[[ Data for processing open ]]
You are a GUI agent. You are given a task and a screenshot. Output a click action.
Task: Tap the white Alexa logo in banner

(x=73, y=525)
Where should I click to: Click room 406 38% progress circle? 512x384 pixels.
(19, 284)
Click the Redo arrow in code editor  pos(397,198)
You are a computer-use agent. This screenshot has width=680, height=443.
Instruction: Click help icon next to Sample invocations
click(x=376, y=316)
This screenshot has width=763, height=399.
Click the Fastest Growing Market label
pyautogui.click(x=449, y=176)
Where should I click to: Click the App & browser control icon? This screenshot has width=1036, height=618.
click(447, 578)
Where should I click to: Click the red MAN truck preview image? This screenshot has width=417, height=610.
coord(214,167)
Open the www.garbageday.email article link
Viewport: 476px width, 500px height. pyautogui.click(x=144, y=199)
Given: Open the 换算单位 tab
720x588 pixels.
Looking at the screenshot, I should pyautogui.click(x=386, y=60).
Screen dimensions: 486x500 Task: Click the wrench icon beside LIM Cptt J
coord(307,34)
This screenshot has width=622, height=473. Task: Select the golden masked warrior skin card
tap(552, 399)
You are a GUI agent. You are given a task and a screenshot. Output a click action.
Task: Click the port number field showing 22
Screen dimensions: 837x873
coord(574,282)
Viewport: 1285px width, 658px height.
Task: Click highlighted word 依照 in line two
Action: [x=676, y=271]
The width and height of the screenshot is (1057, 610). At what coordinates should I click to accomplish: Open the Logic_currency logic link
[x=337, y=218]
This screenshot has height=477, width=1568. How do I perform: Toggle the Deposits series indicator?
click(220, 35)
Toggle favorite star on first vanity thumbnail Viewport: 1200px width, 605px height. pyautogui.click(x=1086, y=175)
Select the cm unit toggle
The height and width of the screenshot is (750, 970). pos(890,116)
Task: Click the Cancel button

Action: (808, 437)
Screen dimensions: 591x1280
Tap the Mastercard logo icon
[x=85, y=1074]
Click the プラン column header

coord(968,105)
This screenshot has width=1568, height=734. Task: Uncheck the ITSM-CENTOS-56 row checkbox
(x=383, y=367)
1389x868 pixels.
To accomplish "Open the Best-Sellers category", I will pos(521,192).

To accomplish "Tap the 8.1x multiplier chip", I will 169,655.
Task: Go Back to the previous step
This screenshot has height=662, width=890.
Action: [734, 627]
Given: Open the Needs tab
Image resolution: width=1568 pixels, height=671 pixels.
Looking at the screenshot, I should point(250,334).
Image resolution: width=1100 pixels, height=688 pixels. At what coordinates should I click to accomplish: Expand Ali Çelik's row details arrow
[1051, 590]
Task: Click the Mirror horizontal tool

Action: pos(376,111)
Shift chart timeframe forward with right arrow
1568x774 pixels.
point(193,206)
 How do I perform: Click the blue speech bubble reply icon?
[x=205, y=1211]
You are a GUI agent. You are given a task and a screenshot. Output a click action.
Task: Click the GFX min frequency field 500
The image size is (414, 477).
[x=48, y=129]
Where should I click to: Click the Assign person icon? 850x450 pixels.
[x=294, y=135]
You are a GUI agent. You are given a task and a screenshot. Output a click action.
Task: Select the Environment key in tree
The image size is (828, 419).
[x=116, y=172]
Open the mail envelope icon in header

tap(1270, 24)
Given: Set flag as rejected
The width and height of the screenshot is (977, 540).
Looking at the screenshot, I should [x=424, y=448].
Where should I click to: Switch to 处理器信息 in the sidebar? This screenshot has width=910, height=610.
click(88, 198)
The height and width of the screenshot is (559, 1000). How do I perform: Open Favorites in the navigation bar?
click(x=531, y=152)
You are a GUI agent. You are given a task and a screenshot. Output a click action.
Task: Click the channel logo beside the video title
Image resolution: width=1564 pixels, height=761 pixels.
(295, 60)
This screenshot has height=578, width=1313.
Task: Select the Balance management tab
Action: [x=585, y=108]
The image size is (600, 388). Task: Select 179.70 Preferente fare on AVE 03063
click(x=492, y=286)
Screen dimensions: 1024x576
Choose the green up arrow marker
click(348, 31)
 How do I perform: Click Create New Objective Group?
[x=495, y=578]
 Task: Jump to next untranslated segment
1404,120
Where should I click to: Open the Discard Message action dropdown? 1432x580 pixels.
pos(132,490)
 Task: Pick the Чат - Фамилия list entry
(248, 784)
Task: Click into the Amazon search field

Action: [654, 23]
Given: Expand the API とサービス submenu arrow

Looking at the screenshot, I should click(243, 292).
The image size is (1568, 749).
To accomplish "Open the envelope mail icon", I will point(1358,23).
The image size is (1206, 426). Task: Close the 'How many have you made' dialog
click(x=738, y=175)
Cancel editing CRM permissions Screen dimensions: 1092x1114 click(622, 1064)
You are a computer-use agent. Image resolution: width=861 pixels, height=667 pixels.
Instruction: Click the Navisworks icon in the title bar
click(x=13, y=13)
[[ Data for processing closed ]]
Exercise objective:
Your answer must be a single number: the count of lines in the data that contain the string "will".

Written solution:
3